* [READING TEXT]:
From CEOs to star athletes and TV personalities, America is home to all kinds of successful people. And many of the faces in the public eye have honed their craft over the years—their success has followed early mornings and late nights of hard work. They climbed the ranks by learning from their experiences every step along the way. And that was only possible because they found the first job needed to launch their professional career.
In our regular First Job Friday feature on Information Station, we highlight American success stories who thank this first job for the valuable lessons they learned—and now help them navigate the spotlight.

* [DATASET EXCERPTS]:
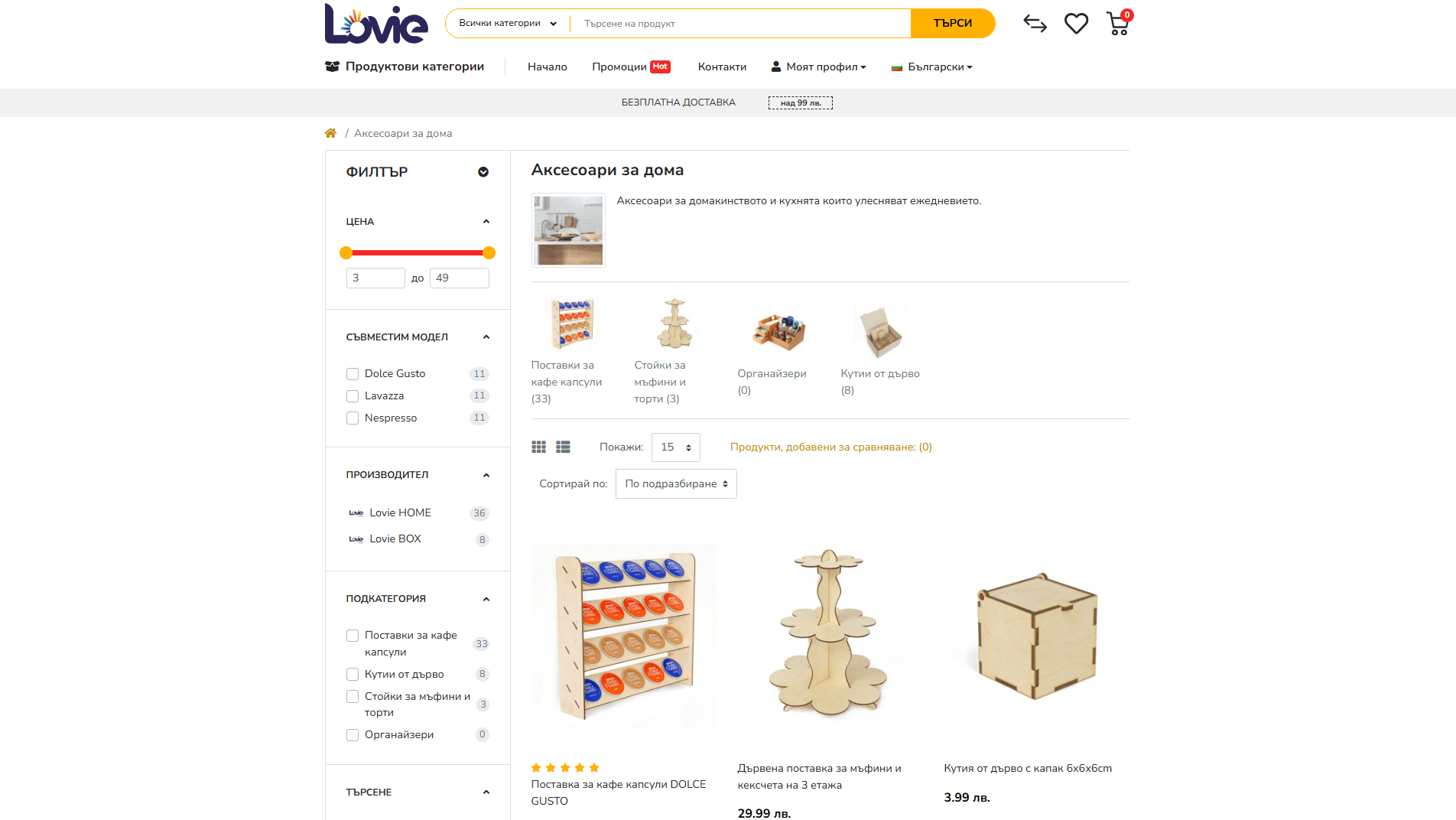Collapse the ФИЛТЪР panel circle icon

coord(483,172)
--
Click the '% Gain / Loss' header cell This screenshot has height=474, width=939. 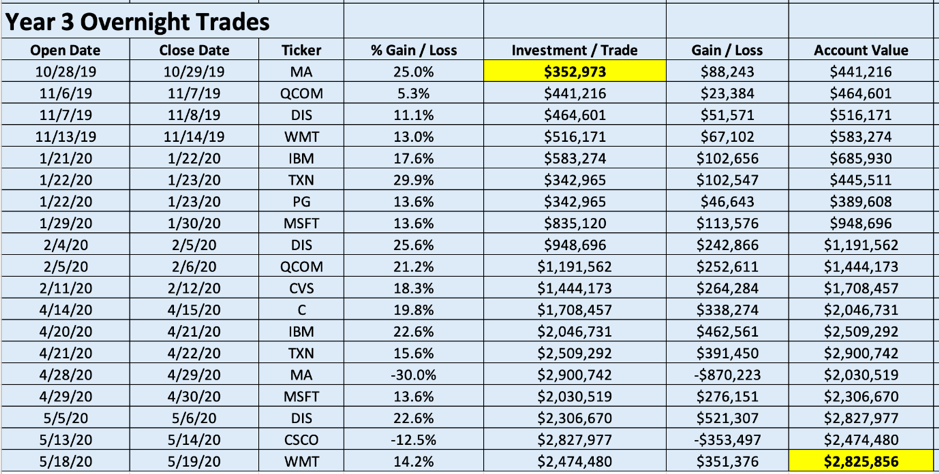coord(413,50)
--
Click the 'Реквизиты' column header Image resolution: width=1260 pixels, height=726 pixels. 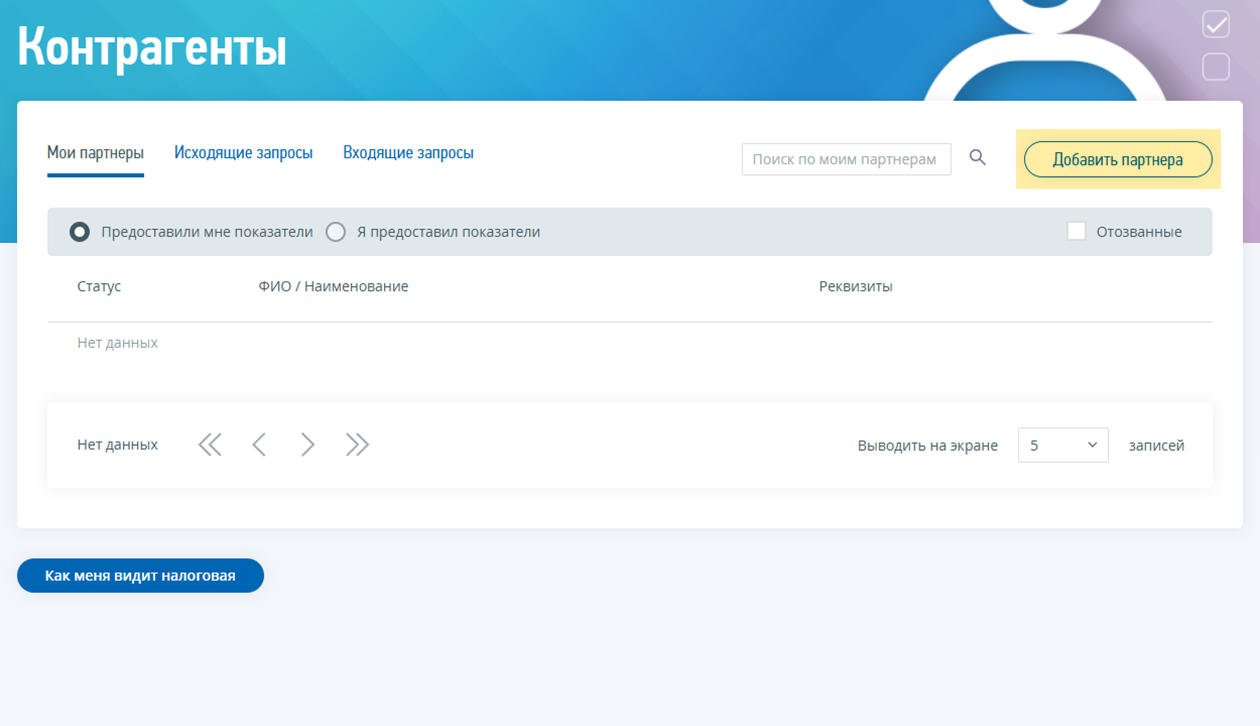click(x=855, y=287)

* [ACTIVITY A]:
In the text about successful Americans' first jobs, what is the name of the regular feature that Information Station runs?
* [ACTIVITY B]:
Continue the text about successful Americans' first jobs from its last sentence.

* [EXPECTED ANSWER A]:
First Job Friday

* [EXPECTED ANSWER B]:
This week, we’re profiling Yahoo Global News Anchor Katie Couric, whose first job was as a camp counselor at Columbia Lighthouse for the Blind—a Washington, D.C. summer camp for the visually impaired. (She also scooped ice cream at Gifford’s and served as a Pizza Hut hostess at a young age.) Couric had worked at the camp for three years as a high school student before collecting her first paycheck at the age of 18. The news anchor’s task back then was not only to monitor the children at Columbia, but also entertain them on a daily basis. Couric’s challenge was to think of new ways to engage the campers entrusted to her. As she puts it, this included “arts and crafts, gymnastics, [and] singing,” as well as field trips to the Air and Space Museum and other D.C. area attractions.
It wasn’t always easy—Couric recalls plenty of “very tense situation[s]”—but taking care of her camp troupe taught her the importance of responsibility. “I learned so much about people from all different backgrounds, understood the importance of getting to work on time, sticking to a schedule, being patient and inclusive, and navigating group dynamics,” Couric wrote in a recent blog post. She even saw deeper meaning in the job: “It was very humbling, very gratifying, and really life changing in many ways,” Couric has said. In her eyes, the Columbia Lighthouse experience proved “that everyone, no matter what their limitations, has something to offer.”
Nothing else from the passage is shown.